Maybe it’s because I know too much: I am someone who chooses, for reasons having to do with health and the environment and ethics and politics, not to eat food that is highly processed, who won’t eat fake cheese, who refuses anything that contains artificial sweeteners or chemical preservatives, who avoids trans fats like the plague.  (The thought of trans fats clogging up my arteries makes me feel nauseous, which comes in handy when I am tempted with the Dunkin’ Donuts all my colleagues at school bring in at the end of each semester.  I find myself reaching for a chocolate glazed, and then it hits me: trans fats!  Run away!  I actually think I can feel the texture of trans fats in food, now that I typically don’t ingest them anymore.)  In general, I buy and bake with only whole wheat flour, not white.  I buy organic and local whenever possible.
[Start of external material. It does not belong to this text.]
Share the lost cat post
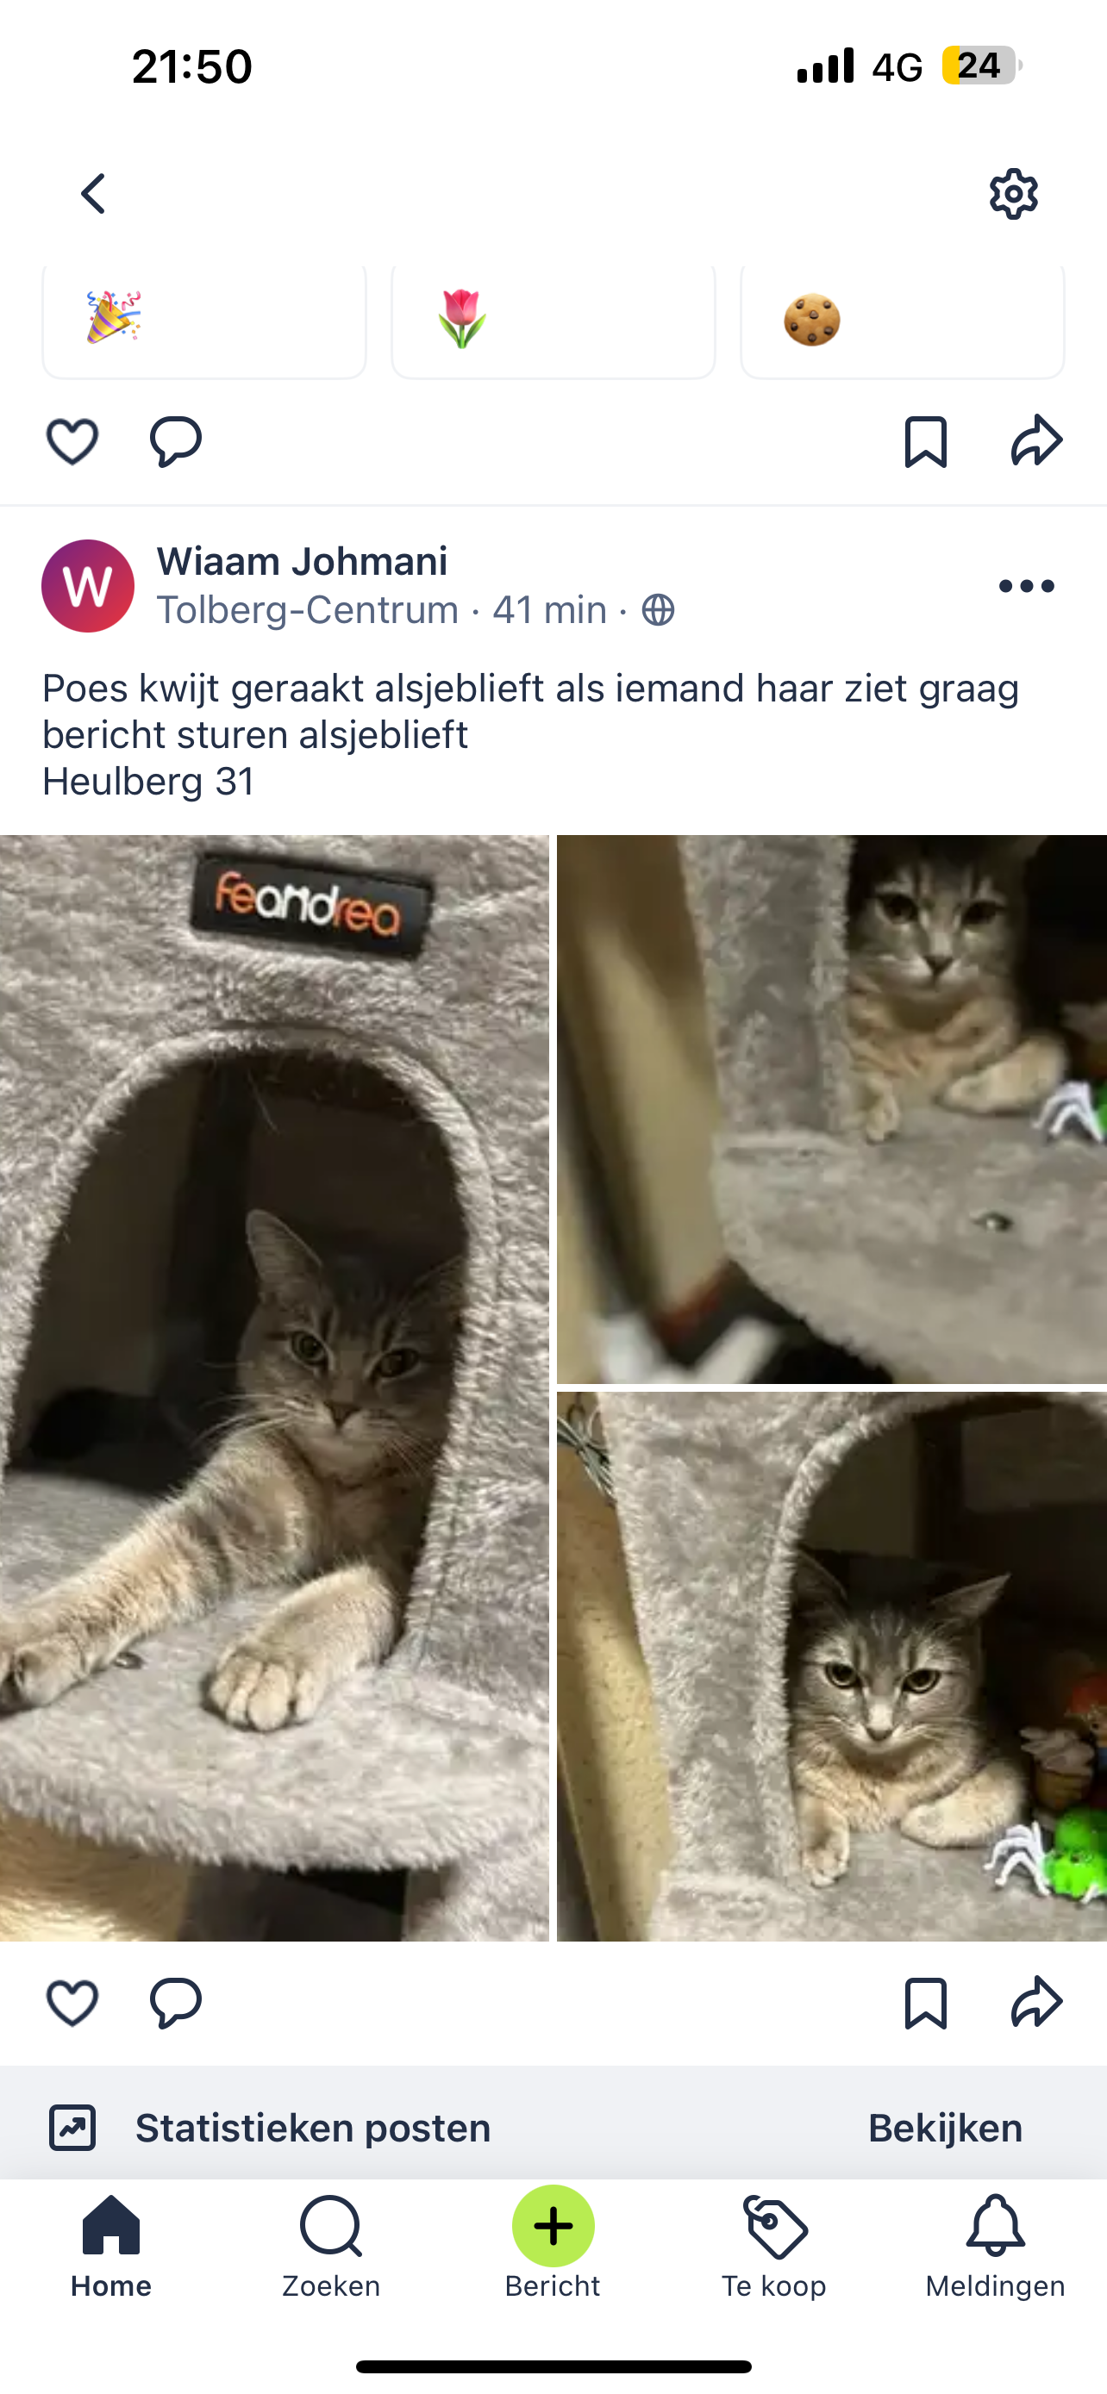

I try really hard not to eat meat unless I know the source, and it’s close by and small and the animals have had a good life.  This stuff is important to me.
 
So, given these constraints, it pretty much rules out fast food restaurants.  And because I know what’s in that food, how it’s made, where the crops and meat come from and how they are treated and what widespread damage their production causes, it’s not hard to resist eating it.  It’s actually super easy.
 
Truth be told, my family makes the effort to avoid a lot of American culture that fill the lives of our fellow citizens.  We almost never TV or listen to commercial radio.  Forget Burger King: my children don’t know what Disney is, either.  We hardly ever shop at malls or big box stores or regular grocery stores.  We rarely use Western medicine.  Some of this mainstream stuff is easier to avoid than others, but I have to say, the fast food thing is on the easy end of the spectrum.  I don’t even see the outlets for it anymore: if someone asked me where the closest Wendy’s was, I would have no idea, though I’m sure there’s one somewhere nearby.
 
Of course, this does not mean we do not eat junk.  We really like yummy food, and we are no ascetics.  We recently spent a vacation weekend away, and I swear I bought six different flavors of scones for my family to consume over the course of three days.  We have a lot of cold breakfast cereal made by natural brands (which is still junk) on our cupboard shelves. (I’d like to wean us off of it.)  And our older child goes trick-or-treating on Halloween, and we let her eat most of her take (though only one a night, and we throw out the clearly stale candy and the much-too-chewy items).  My husband loves M&Ms, and gets them whenever we go out to see a movie.  I love plain pasta with butter and salt.  I am known to indulge in the occasional iced chai latte (though I try not to get it from Starbucks, which seems more or less like a fast-food place nowadays).  None of this stuff is nutritious.  But it’s not quite a Dairy Queen Flurry, either.
 
If we are starving and on the road and the only option for food is a truck stop, we will buy a bag of peanuts, or a Cliff bar, and we will buy a plastic bottle of water, and even those are politically hard for me to purchase.  I swore off colas years ago, though my husband occasionally has a microbrewed natural root beer, or, when desperate, a Coke out at a restaurant.  In general, we try to pack more than enough food for ourselves wherever we go on trips, as if we may at any time be caught in a storm and stuck without provisions for days on end, totally without access to real food.  Because this is how we think of much of the food that’s commercially available in America: not actually real, not actually food.
 
I mean, if you are someone who cares about food—really cares about it, and wants it to be high-quality and delicious and well-made—why would you eat that shit?  Quarter-pounders with cheese, all those hormones and animal cruelty and artificial colors packed into every bite, not to mention the fossil fuels spent to haul it from wherever to wherever, and the small farms devastated in the wake of the agro-business needed to support all that factory-produced red meat?
 
Not for me.  I’ll keep munching out of my little reusable tin box filled with organic granola, thank you very much.